(Beginning of EXTRACTED ENTRIES)

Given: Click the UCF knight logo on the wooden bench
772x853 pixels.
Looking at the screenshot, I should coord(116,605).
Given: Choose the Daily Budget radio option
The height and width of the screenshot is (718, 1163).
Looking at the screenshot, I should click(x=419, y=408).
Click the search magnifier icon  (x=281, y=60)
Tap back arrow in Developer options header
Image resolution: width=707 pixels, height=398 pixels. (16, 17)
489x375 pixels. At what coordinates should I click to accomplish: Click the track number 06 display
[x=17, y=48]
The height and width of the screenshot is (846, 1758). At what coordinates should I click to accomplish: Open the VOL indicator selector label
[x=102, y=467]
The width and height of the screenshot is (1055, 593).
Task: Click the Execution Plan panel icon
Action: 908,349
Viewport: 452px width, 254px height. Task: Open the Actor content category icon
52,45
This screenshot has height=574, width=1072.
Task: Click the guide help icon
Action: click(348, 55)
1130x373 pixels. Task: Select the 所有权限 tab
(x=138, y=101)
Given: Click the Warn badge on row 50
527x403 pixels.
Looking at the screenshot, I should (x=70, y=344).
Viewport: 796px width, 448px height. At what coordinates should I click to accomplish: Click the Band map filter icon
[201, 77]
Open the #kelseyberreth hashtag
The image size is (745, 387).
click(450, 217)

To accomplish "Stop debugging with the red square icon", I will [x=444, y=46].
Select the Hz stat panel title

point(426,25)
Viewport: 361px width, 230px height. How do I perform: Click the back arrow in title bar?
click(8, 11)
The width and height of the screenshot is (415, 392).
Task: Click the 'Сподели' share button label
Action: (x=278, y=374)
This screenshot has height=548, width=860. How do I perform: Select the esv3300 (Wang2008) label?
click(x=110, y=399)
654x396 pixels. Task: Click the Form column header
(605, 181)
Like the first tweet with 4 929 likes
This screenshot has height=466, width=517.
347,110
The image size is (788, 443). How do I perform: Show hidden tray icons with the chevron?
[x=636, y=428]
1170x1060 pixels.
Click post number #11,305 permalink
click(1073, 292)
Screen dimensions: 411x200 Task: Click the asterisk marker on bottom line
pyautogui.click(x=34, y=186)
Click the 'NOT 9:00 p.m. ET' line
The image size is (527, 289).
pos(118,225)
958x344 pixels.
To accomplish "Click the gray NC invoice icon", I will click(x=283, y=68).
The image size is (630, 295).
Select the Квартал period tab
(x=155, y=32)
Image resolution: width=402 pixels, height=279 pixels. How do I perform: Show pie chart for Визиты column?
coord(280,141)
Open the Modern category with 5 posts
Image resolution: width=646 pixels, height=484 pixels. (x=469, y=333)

(End of EXTRACTED ENTRIES)

* [PROBLEM REQUIREMENTS]: All of the data above should be reproduced exactly, with nothing left out.

* [EXERCISE OUTPUT]:
Given: Click the UCF knight logo on the wooden bench
772x853 pixels.
Looking at the screenshot, I should coord(116,605).
Given: Choose the Daily Budget radio option
The height and width of the screenshot is (718, 1163).
Looking at the screenshot, I should click(x=419, y=408).
Click the search magnifier icon  (x=281, y=60)
Tap back arrow in Developer options header
Image resolution: width=707 pixels, height=398 pixels. (16, 17)
489x375 pixels. At what coordinates should I click to accomplish: Click the track number 06 display
[x=17, y=48]
The height and width of the screenshot is (846, 1758). At what coordinates should I click to accomplish: Open the VOL indicator selector label
[x=102, y=467]
The width and height of the screenshot is (1055, 593).
Task: Click the Execution Plan panel icon
Action: 908,349
Viewport: 452px width, 254px height. Task: Open the Actor content category icon
52,45
This screenshot has height=574, width=1072.
Task: Click the guide help icon
Action: click(348, 55)
1130x373 pixels. Task: Select the 所有权限 tab
(x=138, y=101)
Given: Click the Warn badge on row 50
527x403 pixels.
Looking at the screenshot, I should (x=70, y=344).
Viewport: 796px width, 448px height. At what coordinates should I click to accomplish: Click the Band map filter icon
[201, 77]
Open the #kelseyberreth hashtag
The image size is (745, 387).
click(450, 217)

To accomplish "Stop debugging with the red square icon", I will [x=444, y=46].
Select the Hz stat panel title

point(426,25)
Viewport: 361px width, 230px height. How do I perform: Click the back arrow in title bar?
click(8, 11)
The width and height of the screenshot is (415, 392).
Task: Click the 'Сподели' share button label
Action: (x=278, y=374)
This screenshot has height=548, width=860. How do I perform: Select the esv3300 (Wang2008) label?
click(x=110, y=399)
654x396 pixels. Task: Click the Form column header
(605, 181)
Like the first tweet with 4 929 likes
This screenshot has height=466, width=517.
347,110
The image size is (788, 443). How do I perform: Show hidden tray icons with the chevron?
[x=636, y=428]
1170x1060 pixels.
Click post number #11,305 permalink
click(1073, 292)
Screen dimensions: 411x200 Task: Click the asterisk marker on bottom line
pyautogui.click(x=34, y=186)
Click the 'NOT 9:00 p.m. ET' line
The image size is (527, 289).
pos(118,225)
958x344 pixels.
To accomplish "Click the gray NC invoice icon", I will click(x=283, y=68).
The image size is (630, 295).
Select the Квартал period tab
(x=155, y=32)
Image resolution: width=402 pixels, height=279 pixels. How do I perform: Show pie chart for Визиты column?
coord(280,141)
Open the Modern category with 5 posts
Image resolution: width=646 pixels, height=484 pixels. (x=469, y=333)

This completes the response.